Events

CUSP Research Seminar – The Urban Observatory: Better Cities Through Imaging

Lecture / Panel
 
Open to the Public

Gregory Dobler

Please join NYU's Center for Urban Science and Progress (CUSP) for our Research Seminar Series, featuring leading voices in the growing field of Urban Informatics.

Our next virtual seminar will feature Gregory Dobler, Assistant Professor at the Biden School of Public Policy and Administration, the Department of Physics and Astronomy, and the Data Science Institute at the University of Delaware, for a discussion on “The Urban Observatory: Better Cities Through Imaging.”

The Urban Observatory: Better Cities Through Imaging

With millions of interacting people and hundreds of governing agencies, urban environments are the largest, most dynamic, and most complex macroscopic systems on Earth.  The interaction between the three fundamental components of that system (human, natural, and built) can be studied much like any physical system, with observation and application of physical principles to the collection and analysis of that data.  I will describe how persistent, synoptic imaging of an urban skyline can be used to better understand the urban system, in analogy to the way persistent, synoptic imaging of the sky can be used to better understand the heavens.  At the “Urban Observatory”, a multi-city facility consisting of a network of observational platforms, we are combining techniques from the domains of astronomy, physics, computer vision, remote sensing, and machine learning to address a myriad of questions related to urban science and informatics.  I will demonstrate the power of these techniques when data from the Urban Observatory is fused with publicly available records and in situ sensing data to provide new insights into cities as living organisms that consume energy, have environmental impact, and display characteristic patterns of life, and how that new understanding can be used to improve city functioning and quality of life for its inhabitants.

#### DATA SEGMENT
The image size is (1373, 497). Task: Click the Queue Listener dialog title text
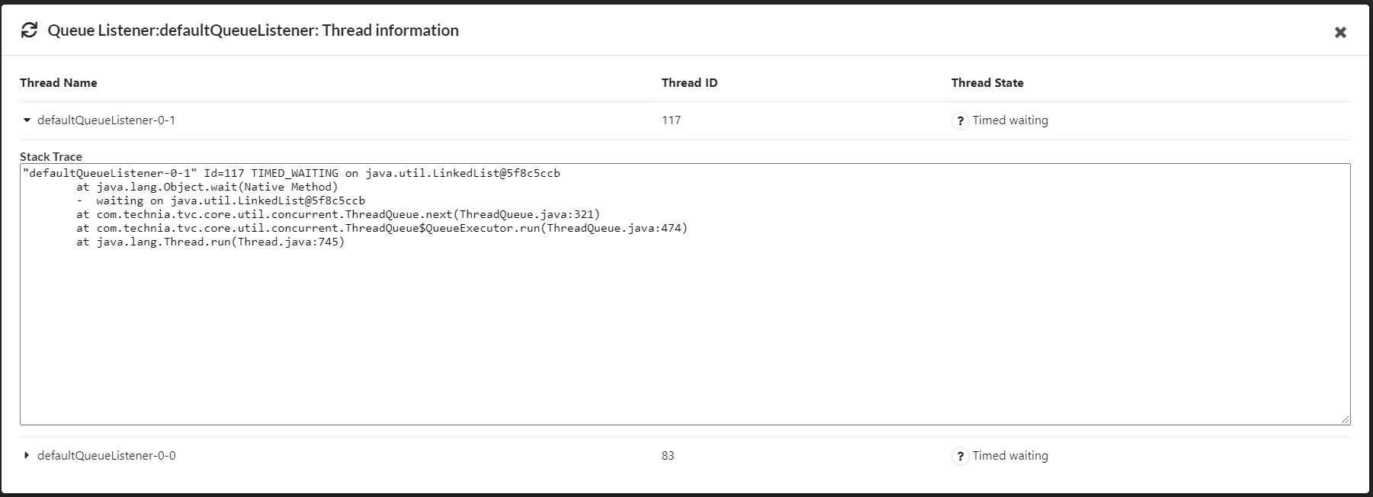tap(253, 30)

#### TASKS TO PERFORM
- 1) From the Urban Observatory seminar announcement, quote the passage that begins with the words containing "Please join NYU's" and ends with "of Urban Informatics.".
- 2) Extend the Urban Observatory seminar announcement, picking up right after its final sentence.

#### ANSWERS TO THIS EXERCISE
- 1)
Please join NYU's Center for Urban Science and Progress (CUSP) for our Research Seminar Series, featuring leading voices in the growing field of Urban Informatics.

- 2)
Biography

Dr. Dobler is an Assistant Professor at the Biden School of Public Policy and Administration, the Department of Physics and Astronomy, and the Data Science Institute at the University of Delaware.  He is an urban data scientist whose research focuses on the study of dynamical interactions in complex urban systems.  As the Director of the multi-institutional Urban Observatory (UO) facility, he applies data analysis techniques from astronomy, computer vision, and machine learning to images of city skylines to study air quality, energy consumption, lighting technology, and sustainability.  He also leads data analysis projects on the equitable distribution of greenspaces, surrogate measures for traffic safety, and infectious disease spread.  He was the recipient of a 2015 James S. McDonnell Complex Systems Scholar award and his work has been further supported by both the Department of Energy and the National Science Foundation.